Correct the peak areas using the better fitting model
# Extract the coefficients from the model and put them in a df
strains <- paste0("Strain_", 1:5)
coefs <- coef(interaction_model)[6:10]
coef_table <- data.frame(Strain = strains, inj_x_strain_coef = coefs)
# Add the coefficients to df and calculate corrected peak areas
df <- df %>%
left_join(coef_table, by = "Strain") %>%
mutate(
inj_x_strain_value = inj_x_strain_coef * Inject_order,
inj_x_strain_corr_PA = PA - inj_x_strain_value)
Assess the Fitted vs Residuals plot for the interaction model
# get the residuals
df$strain_x_inj_resid <- residuals(interaction_model)
# make the plot
p3 <- ggplot(df, aes(x=PA, y=strain_x_inj_resid)) +
geom_point(size=2) +
ylim(-70,70) +
theme_bw() +
labs(title='strain_x_injection_order_model', y='residual')
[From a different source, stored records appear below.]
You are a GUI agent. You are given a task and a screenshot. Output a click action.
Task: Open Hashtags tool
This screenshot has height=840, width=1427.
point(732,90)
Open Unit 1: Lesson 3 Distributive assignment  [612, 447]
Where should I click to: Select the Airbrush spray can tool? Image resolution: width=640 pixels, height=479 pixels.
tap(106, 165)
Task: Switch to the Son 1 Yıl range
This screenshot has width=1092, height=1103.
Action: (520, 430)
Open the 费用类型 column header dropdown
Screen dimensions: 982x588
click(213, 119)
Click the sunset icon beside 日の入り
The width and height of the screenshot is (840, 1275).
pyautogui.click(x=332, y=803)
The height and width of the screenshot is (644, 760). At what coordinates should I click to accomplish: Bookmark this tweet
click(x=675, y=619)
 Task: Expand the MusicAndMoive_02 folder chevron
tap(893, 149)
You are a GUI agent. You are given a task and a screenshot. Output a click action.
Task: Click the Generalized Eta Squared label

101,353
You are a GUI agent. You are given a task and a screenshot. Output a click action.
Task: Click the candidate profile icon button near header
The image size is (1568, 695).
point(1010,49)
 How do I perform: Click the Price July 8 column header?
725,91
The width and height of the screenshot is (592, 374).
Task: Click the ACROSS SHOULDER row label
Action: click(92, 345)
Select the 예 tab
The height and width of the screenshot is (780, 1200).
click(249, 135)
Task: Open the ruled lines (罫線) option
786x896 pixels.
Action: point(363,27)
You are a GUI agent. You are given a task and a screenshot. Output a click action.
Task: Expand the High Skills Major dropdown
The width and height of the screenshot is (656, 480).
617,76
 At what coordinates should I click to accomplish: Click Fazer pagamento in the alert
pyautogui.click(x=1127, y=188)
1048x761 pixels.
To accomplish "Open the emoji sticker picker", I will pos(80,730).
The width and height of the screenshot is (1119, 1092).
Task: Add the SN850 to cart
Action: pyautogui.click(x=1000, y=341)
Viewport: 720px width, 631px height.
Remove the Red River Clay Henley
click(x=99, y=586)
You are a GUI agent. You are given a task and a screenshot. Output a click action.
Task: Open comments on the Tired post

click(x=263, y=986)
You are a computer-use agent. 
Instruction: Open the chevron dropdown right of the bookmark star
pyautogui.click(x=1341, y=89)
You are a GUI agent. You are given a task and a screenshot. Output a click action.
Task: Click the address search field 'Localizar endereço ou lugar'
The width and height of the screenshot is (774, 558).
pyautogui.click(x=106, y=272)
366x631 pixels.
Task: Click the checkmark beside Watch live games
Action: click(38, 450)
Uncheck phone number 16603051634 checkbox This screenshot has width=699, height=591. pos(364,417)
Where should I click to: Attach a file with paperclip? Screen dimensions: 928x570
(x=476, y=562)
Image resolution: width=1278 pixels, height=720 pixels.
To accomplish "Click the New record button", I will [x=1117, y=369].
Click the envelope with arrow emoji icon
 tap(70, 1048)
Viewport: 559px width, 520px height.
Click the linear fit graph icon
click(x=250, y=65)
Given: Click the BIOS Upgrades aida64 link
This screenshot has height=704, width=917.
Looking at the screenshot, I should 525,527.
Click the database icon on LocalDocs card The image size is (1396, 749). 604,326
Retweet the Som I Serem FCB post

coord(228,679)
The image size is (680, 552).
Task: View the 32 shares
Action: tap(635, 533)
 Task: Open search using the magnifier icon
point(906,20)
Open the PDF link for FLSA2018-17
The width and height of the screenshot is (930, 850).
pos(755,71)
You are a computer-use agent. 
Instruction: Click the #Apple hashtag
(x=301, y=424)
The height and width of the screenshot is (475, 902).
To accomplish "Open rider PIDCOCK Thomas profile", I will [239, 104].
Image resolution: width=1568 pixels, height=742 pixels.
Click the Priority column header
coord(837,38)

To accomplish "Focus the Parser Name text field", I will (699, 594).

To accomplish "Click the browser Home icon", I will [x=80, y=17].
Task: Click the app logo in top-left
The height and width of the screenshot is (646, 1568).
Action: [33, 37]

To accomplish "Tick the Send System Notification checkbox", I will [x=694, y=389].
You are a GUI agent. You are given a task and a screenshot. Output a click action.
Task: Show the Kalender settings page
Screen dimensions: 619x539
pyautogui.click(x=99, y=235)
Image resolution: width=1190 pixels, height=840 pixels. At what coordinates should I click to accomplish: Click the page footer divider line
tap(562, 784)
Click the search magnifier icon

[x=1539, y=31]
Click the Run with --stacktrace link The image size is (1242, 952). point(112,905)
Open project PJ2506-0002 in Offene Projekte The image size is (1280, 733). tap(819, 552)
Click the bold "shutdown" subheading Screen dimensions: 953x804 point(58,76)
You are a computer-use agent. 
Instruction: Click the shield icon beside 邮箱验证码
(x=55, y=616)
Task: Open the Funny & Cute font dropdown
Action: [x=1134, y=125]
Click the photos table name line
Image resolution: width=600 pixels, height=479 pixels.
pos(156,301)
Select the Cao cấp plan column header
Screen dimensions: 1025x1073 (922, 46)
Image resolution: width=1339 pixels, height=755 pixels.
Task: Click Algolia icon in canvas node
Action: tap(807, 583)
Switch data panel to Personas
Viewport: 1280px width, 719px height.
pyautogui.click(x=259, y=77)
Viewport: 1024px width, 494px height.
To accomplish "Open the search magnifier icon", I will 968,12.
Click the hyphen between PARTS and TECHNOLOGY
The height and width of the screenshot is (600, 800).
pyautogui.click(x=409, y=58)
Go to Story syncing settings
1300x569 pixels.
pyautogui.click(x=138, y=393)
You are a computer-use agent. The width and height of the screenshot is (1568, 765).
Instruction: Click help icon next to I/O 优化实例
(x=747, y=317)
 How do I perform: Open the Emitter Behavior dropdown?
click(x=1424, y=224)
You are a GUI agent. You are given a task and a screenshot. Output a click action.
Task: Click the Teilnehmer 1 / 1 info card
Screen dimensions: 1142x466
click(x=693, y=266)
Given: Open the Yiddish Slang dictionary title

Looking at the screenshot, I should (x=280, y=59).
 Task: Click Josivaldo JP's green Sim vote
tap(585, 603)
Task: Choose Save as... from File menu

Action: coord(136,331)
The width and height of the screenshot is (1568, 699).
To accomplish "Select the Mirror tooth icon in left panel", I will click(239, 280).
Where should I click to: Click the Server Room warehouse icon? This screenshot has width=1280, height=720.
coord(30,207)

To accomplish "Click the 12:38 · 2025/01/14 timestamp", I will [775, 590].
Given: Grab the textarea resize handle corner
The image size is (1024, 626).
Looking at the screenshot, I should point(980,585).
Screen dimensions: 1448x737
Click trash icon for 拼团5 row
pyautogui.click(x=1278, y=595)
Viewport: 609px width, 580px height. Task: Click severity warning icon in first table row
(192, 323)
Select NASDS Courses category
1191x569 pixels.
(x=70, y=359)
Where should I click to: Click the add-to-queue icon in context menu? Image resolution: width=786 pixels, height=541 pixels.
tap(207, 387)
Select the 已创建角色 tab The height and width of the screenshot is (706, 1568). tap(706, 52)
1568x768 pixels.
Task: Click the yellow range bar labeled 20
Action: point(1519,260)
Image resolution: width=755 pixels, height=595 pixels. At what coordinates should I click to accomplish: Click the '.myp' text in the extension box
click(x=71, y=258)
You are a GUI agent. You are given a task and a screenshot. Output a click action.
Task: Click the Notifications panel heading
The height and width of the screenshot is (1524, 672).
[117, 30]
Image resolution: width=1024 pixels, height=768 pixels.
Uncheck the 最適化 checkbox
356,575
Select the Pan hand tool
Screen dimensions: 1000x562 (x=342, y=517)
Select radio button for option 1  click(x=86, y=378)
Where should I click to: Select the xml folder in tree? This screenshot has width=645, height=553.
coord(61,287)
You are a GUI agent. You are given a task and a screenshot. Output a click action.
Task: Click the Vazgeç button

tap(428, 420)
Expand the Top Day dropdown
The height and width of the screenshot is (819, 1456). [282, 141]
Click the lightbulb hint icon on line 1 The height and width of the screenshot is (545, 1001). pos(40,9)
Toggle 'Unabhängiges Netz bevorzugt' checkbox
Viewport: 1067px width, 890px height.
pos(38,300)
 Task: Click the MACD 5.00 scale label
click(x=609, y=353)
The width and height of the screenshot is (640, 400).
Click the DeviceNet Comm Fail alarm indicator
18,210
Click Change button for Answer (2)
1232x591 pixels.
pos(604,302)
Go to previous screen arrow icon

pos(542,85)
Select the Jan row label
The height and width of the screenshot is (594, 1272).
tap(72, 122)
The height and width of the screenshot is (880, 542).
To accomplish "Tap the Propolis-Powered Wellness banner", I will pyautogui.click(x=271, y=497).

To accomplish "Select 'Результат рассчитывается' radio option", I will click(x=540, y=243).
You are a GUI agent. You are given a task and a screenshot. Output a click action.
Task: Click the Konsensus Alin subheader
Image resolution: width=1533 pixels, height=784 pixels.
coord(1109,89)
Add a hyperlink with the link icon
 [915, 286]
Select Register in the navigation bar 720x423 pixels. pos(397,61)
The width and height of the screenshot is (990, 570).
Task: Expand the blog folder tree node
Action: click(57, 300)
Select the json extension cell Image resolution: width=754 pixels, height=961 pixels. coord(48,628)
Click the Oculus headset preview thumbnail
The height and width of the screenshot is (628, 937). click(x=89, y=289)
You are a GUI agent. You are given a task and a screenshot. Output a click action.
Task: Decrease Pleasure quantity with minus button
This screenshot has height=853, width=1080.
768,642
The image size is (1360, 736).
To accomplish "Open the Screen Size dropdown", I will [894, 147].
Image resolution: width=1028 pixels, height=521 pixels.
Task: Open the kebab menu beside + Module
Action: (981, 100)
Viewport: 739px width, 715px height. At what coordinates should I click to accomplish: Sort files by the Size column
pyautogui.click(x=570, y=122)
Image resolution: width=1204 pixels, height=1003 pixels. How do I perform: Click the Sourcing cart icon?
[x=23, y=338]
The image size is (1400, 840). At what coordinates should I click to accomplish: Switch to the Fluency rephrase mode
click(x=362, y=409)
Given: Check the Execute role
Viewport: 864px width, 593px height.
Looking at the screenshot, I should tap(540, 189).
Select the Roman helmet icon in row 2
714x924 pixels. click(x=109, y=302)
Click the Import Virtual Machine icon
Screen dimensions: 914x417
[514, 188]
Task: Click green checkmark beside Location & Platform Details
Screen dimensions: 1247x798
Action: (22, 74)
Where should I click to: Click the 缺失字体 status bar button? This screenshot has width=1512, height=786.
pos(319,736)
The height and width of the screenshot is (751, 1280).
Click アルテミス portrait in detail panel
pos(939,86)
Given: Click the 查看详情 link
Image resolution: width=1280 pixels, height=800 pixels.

# plot alongside the comb_plot residuals
# Combine plots
plot_grid(p2, p3, ncol = 2)
The Fitted vs Residuals plot looks better the interaction model with smaller overall residuals and less heteroscedasticity.
Compare all peaks areas via boxplot
# pivot the df
df_long <- df %>%
pivot_longer(cols = c(PA, PA_inj_order_corr, inj_x_strain_corr_PA),
names_to = "measurement_type",
values_to = "value")
# order the plotting variables
df_long <- mutate(df_long, measurement_type = factor(measurement_type,
levels = c("PA", "PA_inj_order_corr", "inj_x_strain_corr_PA")))
# make the plot
ggplot(df_long, aes(x=Strain, y=value)) +
geom_boxplot(aes(fill=measurement_type)) +
labs(x="", y="corrected peak area", fill=NULL) +
theme_bw() +
theme(axis.title = element_text(size=14),
axis.text = element_text(size=12),
legend.text = element_text(size = 12)) 
While the boxplot for the two corrected datasets are similar, the Strain_1 and Strain_5 samples clearly have reduced variance when corrected with the interaction model.